* Task instructions
Count the lines in the entries below that mention the string "agent", then write that number by itself.

* Extracted information
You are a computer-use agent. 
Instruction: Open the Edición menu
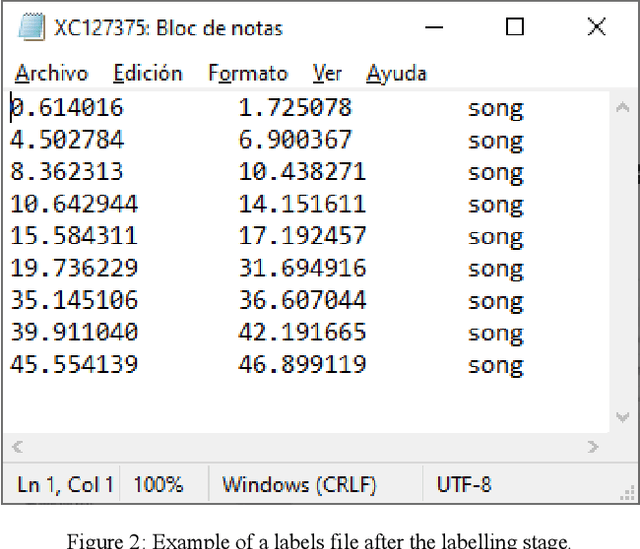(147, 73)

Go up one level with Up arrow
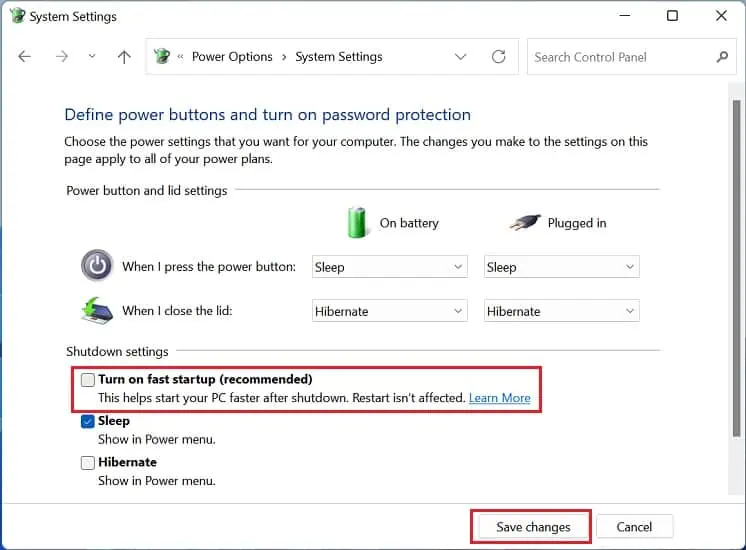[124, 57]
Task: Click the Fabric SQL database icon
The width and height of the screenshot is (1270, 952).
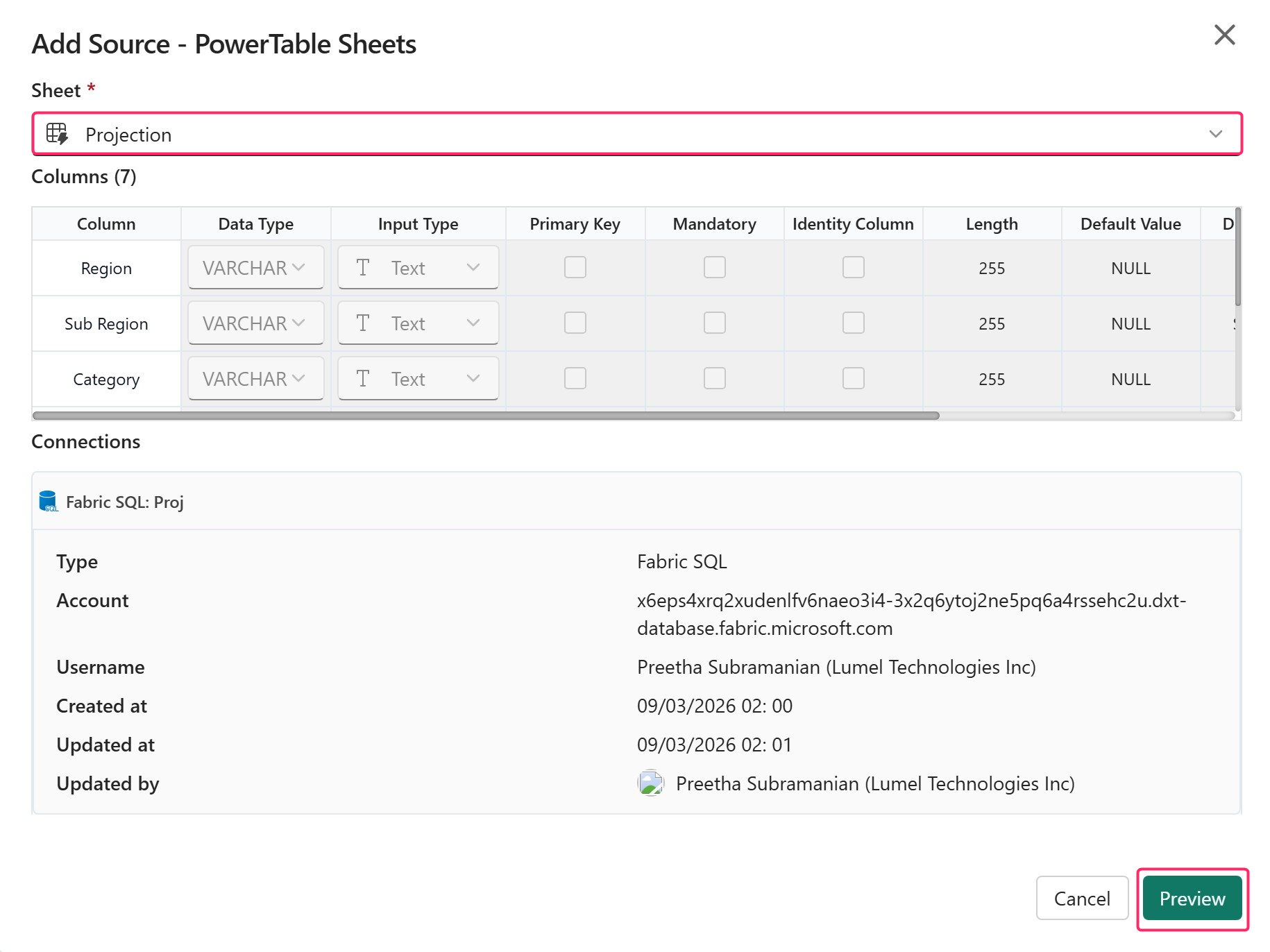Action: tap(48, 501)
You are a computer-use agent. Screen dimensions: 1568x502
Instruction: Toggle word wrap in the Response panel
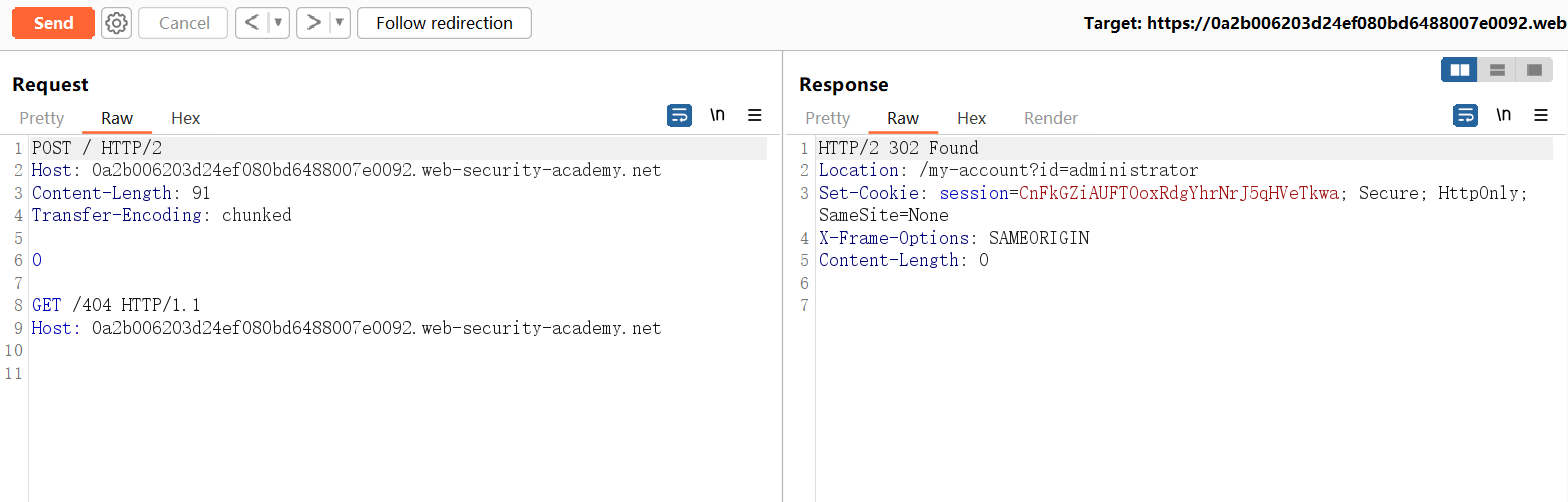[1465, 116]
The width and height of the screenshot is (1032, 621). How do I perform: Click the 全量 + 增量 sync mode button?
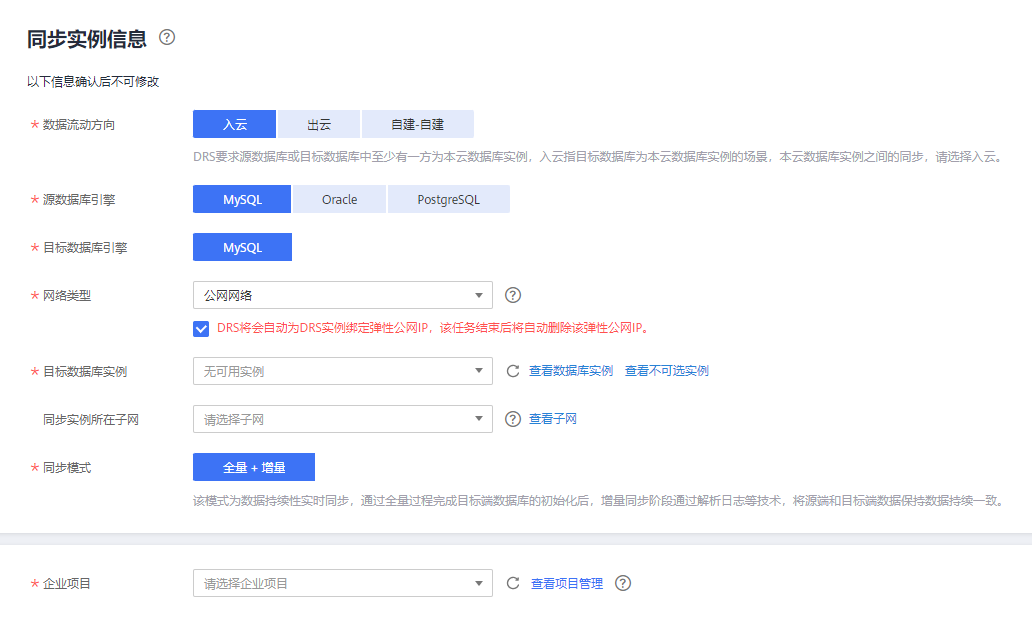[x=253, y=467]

...

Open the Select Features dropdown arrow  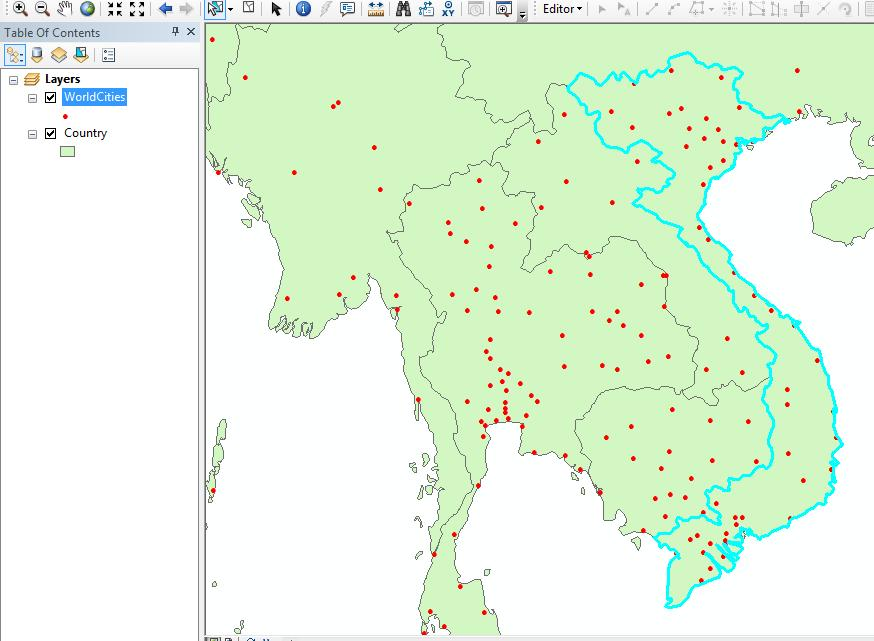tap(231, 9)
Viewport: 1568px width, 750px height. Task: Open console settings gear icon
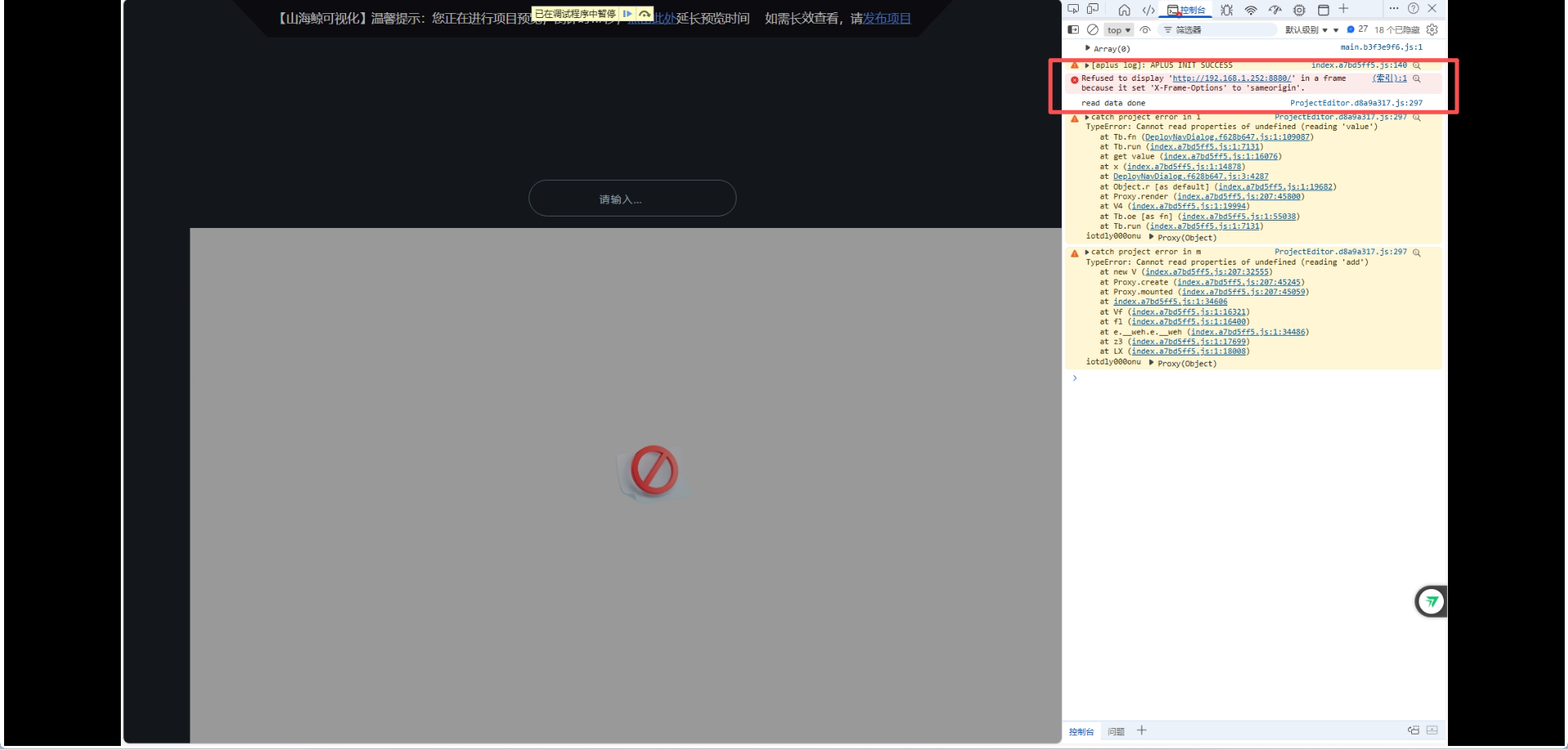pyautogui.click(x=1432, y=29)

* Exercise answer
2